## EXERCISE BRIEF
Could you copy out all of the records below exactly, leaving out every picture?

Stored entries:
»»

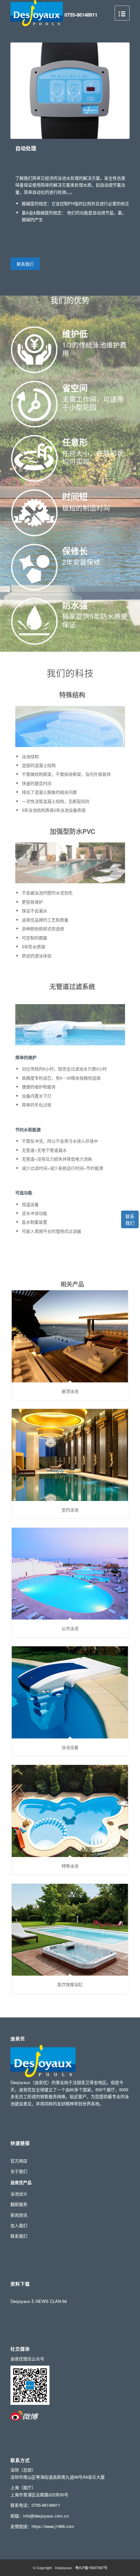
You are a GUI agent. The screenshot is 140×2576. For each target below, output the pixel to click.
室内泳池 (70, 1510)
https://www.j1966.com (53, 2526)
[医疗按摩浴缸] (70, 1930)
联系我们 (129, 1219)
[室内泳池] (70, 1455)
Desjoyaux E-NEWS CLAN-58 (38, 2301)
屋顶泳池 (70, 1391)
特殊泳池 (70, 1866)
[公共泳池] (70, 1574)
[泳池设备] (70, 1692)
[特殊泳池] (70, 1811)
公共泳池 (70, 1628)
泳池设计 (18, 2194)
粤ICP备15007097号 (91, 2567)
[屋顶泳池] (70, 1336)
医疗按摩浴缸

««

## OUTPUT
You are a GUI agent. The screenshot is 140×2576. For each target below, output the pixel to click.
室内泳池 (70, 1510)
https://www.j1966.com (53, 2526)
[医疗按摩浴缸] (70, 1930)
联系我们 (129, 1219)
[室内泳池] (70, 1455)
Desjoyaux E-NEWS CLAN-58 (38, 2301)
屋顶泳池 (70, 1391)
特殊泳池 (70, 1866)
[公共泳池] (70, 1574)
[泳池设备] (70, 1692)
[特殊泳池] (70, 1811)
公共泳池 (70, 1628)
泳池设计 (18, 2194)
粤ICP备15007097号 (91, 2567)
[屋顶泳池] (70, 1336)
医疗按摩浴缸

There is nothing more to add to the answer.